Problem statement: The output should be limited to the line holding "Instruction: Click Dave's persona avatar icon" and the lines after it through the end of the entries, each restated exactly.

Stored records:
________
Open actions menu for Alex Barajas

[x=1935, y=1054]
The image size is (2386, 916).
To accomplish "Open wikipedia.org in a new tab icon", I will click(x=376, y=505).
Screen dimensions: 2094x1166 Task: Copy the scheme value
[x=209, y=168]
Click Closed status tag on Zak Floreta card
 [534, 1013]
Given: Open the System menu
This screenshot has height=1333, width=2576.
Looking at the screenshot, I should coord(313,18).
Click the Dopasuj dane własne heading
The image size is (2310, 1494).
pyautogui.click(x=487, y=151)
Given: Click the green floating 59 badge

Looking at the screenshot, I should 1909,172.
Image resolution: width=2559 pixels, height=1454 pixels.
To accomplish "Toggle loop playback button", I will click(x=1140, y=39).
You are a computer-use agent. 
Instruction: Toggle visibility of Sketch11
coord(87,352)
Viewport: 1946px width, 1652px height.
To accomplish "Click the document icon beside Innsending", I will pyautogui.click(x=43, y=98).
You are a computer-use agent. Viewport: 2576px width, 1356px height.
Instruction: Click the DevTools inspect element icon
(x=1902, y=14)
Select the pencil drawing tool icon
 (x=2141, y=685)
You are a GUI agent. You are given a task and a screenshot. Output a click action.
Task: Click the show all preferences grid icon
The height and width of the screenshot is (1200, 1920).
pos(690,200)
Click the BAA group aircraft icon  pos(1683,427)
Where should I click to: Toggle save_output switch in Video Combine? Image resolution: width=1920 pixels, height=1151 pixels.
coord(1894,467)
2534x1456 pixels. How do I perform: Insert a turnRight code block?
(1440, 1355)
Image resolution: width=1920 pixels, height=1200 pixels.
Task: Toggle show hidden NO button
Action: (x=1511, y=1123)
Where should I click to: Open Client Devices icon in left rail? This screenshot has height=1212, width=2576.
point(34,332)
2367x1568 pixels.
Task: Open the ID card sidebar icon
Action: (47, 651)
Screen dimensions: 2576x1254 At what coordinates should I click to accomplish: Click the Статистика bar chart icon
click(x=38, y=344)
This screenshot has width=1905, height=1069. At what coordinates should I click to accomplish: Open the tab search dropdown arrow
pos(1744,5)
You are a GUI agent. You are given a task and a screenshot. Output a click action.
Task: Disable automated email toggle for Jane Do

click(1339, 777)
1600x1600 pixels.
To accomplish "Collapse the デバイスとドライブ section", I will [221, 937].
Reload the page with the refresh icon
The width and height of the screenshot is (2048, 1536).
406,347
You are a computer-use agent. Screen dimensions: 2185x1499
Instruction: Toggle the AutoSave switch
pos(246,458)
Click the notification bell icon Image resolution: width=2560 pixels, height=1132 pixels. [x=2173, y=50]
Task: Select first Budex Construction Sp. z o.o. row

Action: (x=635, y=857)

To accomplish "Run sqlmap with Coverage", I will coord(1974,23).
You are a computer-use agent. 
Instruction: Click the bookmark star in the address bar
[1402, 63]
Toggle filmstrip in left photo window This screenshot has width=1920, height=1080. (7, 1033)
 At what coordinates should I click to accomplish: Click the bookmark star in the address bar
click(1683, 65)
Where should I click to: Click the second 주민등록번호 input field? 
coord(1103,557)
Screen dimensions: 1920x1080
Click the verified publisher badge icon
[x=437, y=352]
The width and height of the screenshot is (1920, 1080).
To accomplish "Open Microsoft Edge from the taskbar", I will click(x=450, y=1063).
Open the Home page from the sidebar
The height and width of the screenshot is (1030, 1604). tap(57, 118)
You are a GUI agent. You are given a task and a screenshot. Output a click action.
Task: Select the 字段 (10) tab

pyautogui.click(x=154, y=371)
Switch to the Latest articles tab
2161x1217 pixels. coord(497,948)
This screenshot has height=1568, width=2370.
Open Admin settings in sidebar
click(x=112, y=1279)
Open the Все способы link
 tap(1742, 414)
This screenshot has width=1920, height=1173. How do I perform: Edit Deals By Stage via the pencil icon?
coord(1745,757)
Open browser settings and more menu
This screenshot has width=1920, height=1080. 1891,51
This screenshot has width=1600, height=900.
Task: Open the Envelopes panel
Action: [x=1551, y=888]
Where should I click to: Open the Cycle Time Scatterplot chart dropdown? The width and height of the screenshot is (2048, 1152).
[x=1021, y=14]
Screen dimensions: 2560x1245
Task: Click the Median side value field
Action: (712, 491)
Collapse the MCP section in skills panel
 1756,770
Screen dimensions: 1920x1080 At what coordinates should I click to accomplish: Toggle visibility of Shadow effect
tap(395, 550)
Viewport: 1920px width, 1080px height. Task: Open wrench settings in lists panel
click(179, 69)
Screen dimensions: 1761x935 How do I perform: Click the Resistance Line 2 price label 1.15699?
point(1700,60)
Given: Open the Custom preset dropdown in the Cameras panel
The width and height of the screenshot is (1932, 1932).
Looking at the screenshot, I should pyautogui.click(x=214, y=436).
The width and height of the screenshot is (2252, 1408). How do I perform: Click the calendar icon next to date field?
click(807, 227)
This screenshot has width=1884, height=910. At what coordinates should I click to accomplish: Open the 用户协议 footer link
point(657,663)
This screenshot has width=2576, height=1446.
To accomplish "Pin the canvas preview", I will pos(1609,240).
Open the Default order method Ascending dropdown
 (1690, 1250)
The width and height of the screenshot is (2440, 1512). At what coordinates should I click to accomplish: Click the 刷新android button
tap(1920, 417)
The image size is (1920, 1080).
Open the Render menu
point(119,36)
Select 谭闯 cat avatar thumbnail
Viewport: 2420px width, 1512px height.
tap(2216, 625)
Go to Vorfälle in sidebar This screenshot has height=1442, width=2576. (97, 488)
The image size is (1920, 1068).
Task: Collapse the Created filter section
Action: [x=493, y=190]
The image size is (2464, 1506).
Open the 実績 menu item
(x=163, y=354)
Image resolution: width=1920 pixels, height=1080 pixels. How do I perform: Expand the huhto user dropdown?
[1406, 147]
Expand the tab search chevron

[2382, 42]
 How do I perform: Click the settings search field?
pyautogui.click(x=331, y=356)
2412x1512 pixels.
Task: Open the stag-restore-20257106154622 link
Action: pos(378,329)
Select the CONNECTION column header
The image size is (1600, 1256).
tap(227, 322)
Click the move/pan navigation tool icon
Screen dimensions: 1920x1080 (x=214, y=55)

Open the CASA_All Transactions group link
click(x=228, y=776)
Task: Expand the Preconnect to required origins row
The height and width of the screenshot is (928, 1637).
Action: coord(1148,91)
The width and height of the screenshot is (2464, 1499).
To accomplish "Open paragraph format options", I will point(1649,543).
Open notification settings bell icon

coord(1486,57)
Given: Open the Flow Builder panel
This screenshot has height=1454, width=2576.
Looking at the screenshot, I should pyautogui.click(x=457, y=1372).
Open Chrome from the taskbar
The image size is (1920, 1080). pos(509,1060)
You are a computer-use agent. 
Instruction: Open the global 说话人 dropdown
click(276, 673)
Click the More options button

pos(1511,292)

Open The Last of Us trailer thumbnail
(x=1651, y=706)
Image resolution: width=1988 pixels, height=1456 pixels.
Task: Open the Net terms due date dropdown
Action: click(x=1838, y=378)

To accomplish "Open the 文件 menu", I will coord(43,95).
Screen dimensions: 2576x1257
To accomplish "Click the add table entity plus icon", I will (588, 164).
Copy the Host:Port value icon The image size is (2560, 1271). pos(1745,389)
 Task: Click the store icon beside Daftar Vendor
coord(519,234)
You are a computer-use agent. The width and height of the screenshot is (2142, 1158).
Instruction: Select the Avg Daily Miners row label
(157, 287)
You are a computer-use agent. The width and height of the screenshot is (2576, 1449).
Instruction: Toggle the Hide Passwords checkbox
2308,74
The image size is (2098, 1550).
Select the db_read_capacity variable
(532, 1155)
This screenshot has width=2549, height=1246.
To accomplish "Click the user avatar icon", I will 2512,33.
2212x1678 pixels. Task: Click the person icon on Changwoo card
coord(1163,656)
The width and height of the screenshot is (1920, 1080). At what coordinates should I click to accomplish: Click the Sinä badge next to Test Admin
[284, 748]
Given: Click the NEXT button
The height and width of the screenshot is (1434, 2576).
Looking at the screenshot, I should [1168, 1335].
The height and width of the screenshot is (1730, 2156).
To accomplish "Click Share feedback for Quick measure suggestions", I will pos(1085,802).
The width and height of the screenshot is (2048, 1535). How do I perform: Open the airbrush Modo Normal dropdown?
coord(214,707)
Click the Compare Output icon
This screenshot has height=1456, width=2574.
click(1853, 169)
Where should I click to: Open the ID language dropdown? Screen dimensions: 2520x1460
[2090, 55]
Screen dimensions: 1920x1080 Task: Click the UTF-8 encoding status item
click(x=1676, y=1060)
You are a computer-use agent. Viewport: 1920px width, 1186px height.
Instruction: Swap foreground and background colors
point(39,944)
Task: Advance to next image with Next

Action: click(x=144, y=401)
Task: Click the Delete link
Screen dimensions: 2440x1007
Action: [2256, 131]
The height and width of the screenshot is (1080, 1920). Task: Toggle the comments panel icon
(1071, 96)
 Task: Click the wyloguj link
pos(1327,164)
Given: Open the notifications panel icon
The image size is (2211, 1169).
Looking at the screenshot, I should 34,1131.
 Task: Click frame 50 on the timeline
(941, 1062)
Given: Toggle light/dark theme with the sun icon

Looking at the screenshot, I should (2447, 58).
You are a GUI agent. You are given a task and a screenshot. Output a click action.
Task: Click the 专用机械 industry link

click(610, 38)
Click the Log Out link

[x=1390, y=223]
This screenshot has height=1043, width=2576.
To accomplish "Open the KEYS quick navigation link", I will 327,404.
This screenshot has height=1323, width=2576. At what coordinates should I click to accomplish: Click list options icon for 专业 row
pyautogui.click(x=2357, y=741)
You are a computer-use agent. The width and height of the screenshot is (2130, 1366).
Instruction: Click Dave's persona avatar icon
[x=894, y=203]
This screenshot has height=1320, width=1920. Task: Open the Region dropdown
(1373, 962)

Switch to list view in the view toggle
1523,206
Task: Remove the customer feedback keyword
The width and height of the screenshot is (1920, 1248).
________
Completed task:
Instruction: Click Dave's persona avatar icon
[x=894, y=203]
This screenshot has height=1320, width=1920. Task: Open the Region dropdown
(1373, 962)

Switch to list view in the view toggle
1523,206
Task: Remove the customer feedback keyword
The width and height of the screenshot is (1920, 1248).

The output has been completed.